Entries taken from a collection:
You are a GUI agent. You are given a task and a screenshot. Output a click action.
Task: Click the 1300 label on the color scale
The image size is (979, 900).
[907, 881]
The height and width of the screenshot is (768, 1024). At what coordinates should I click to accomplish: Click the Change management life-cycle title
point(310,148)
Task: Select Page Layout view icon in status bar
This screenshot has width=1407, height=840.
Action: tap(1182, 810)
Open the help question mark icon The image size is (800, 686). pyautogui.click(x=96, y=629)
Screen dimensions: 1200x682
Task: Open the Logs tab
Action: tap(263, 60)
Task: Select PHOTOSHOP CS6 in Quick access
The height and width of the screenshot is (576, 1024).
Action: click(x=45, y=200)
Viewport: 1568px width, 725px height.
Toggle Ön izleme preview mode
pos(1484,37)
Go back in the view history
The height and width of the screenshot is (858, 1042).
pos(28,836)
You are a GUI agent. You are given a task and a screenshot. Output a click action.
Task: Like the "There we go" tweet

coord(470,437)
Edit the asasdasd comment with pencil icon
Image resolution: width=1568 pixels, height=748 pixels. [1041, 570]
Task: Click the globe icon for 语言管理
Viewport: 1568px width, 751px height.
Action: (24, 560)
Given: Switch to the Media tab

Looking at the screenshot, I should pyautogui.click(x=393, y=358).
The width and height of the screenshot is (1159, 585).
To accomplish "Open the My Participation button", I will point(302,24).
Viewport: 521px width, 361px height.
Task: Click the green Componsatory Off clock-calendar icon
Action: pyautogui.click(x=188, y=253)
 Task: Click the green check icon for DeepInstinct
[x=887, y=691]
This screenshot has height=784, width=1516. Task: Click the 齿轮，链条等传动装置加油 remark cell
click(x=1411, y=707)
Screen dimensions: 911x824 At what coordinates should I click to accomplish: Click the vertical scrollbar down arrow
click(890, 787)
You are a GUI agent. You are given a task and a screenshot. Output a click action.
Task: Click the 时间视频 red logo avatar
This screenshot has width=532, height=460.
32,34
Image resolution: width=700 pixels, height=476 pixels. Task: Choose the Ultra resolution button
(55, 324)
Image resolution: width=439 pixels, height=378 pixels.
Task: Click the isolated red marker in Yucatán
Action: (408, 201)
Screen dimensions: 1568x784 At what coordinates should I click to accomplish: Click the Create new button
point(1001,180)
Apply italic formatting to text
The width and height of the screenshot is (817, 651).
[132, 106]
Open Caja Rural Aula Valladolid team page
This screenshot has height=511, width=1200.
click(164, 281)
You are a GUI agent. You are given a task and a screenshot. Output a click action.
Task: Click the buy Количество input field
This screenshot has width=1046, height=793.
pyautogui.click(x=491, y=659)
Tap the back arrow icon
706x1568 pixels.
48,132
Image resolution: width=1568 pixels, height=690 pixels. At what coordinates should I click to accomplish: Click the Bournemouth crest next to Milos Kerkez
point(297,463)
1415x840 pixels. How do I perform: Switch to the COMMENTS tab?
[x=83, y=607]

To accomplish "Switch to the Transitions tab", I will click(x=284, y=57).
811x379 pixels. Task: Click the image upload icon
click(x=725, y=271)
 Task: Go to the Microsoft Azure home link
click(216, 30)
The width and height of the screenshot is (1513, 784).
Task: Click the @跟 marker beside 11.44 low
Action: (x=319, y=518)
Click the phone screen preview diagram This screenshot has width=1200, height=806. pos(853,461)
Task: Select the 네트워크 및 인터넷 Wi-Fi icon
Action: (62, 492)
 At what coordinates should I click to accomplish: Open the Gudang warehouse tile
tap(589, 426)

◆ **TASK TO CARRY OUT**
Only the lines from the one that contains "The width and height of the screenshot is (817, 651)." to the end of the data should be output, exactly as they appear.

◆ **FINISHED EXERCISE**
The width and height of the screenshot is (817, 651).
[132, 106]
Open Caja Rural Aula Valladolid team page
This screenshot has height=511, width=1200.
click(164, 281)
You are a GUI agent. You are given a task and a screenshot. Output a click action.
Task: Click the buy Количество input field
This screenshot has width=1046, height=793.
pyautogui.click(x=491, y=659)
Tap the back arrow icon
706x1568 pixels.
48,132
Image resolution: width=1568 pixels, height=690 pixels. At what coordinates should I click to accomplish: Click the Bournemouth crest next to Milos Kerkez
point(297,463)
1415x840 pixels. How do I perform: Switch to the COMMENTS tab?
[x=83, y=607]

To accomplish "Switch to the Transitions tab", I will click(x=284, y=57).
811x379 pixels. Task: Click the image upload icon
click(x=725, y=271)
 Task: Go to the Microsoft Azure home link
click(216, 30)
The width and height of the screenshot is (1513, 784).
Task: Click the @跟 marker beside 11.44 low
Action: (x=319, y=518)
Click the phone screen preview diagram This screenshot has width=1200, height=806. pos(853,461)
Task: Select the 네트워크 및 인터넷 Wi-Fi icon
Action: (62, 492)
 At what coordinates should I click to accomplish: Open the Gudang warehouse tile
tap(589, 426)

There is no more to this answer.